Negative Heels and Totally Flat Shoes for Women

A description of my favorite Earth brand negative heel shoes and various brands of completely flat shoes with zero incline for comfort, joint relief, and back health.

You may have heard of a shoe brand called Earth, also known as Kalso Negative Heel Technology. Their shoes have heels that are lower than the ball of the foot by a 3.7 degree angle in order to avoid inappropriate pressure on the knees and back as typical shoes exert.

At first, the concept seemed gimmicky to me but, as usual, that didn't deter me from personal experimentation. I started with the Earth Sizzle style, finding them quite comfortable if a little narrow. Some warn that the heel requires time for adjustment, but I found it instantly comfortable and relieving. Even shoes with a small heel tend to give me slight knee pain, which I discovered before knowing anything like Earth shoes existed. I'm blessed with the ability to detect imbalances easily, for better or worse. So I was pleasantly surprised, keeping in mind that not everyone may have a similar reaction.

By trying several of their other styles (Vanessa, Inhale, Ipanema, Razor, Yosemite) in the following months at discounted prices, I noticed that different styles have distinctive feels to them. My favorite Earth shoes are the Float style, since they have the comfort of slippers with the gel-like cushioning of sneakers. They also don't run too narrow like many of the other styles.

Other shoe brands also employ the atypical heel idea, such as MBT (Masai Barefoot Technology) and Spring Boost, but I've shied away from these brands after reading unappealing reviews.

Alternatively, completely flat shoes do the trick because they mimic natural barefoot walking, especially in the absence of support and structure that exempt your foot and ankle muscles from strength-building. For an educated rationale behind this notion, please see the article "You Walk Wrong" by Adam Sternbergh, creator of Vivo Barefoot shoes (look on eBay for more reasonable pricing).

And I'm certain you've heard of those hippie shoes Birkenstocks, which also evenly distribute pressure across the foot in an anatomically correct way. I avoid these for the above association, but they have some newer styles that look less granola-munching. I ended up buying an all-black pair of their sister brand Newalk's shoe called the Oz3, which are slightly platformed flip flops made from molded EVA that cradle your feet and distribute weight evenly. They come in numerous fun colors, and I was only able to find them for sale on two web sites - shoepeddlers.com and eBay. I'm not normally a fan of flip flops, since they usually don't look too nice and feel uncomfortable due to the toe-splitting fabric and the need to clench the toes and destructively alter one's gait in order to keep them on the foot. But these are the first flip flops I'm willing to wear either at home or outside for extended periods of time (although, I still can't bear to wear any style of flip flop to work). The side"straps" (stiff but movable EVA) cross over the feet far enough to keep them secure. And the toe piece is easy to adapt to over a week because the foam compresses.
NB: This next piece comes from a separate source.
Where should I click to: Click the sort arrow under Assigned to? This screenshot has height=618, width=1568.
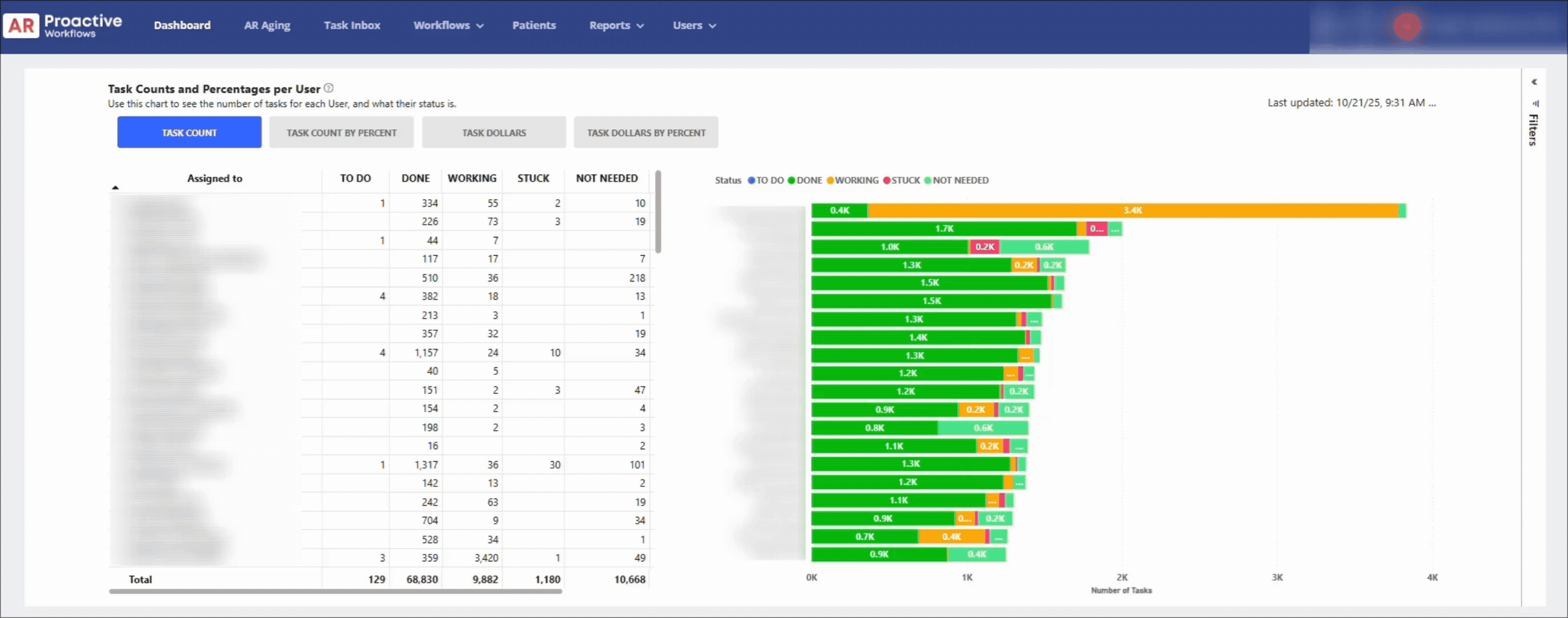coord(115,188)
Other favorite completely flat shoes of mine are my Simple brand Teetoe style shoes, which are fantastic gladiator style sandals that look good with anything, in my opinion. The straps are black eyelet fabric, and the ankle strap makes for a secure fit. The cushioning is medium firm, which feels a lot like walking on a mountain dirt path barefoot. The bottom is about half an inch thick, partially made from recycled car tires, with zero incline. I'm very pleased with this purchase.

Next are my black Sanuk's, which are soft, unstructured fabric loafers with a cushy foam sandal-like bottom. I could live in these, although I'm picky about how they look with particular outfits. They're best suited for wearing pants or long skirts, since they aren't very impressive to look at.

Any style of shoe you can find out there with a totally flat heel should do, but they're hard to find. Somebody a long time ago decided that shoes must always have at least a slight heel, and I wish this weren't the case. This heel may give women arthritis in the knees later on in life. (And maybe men too, I'm guessing.) If you insist on wearing high heels, I'd warn against wearing them for long hours at a time. Give your knees and back a break, and allow your calves to stretch out again in between wears. Don't be "high-heeltarded."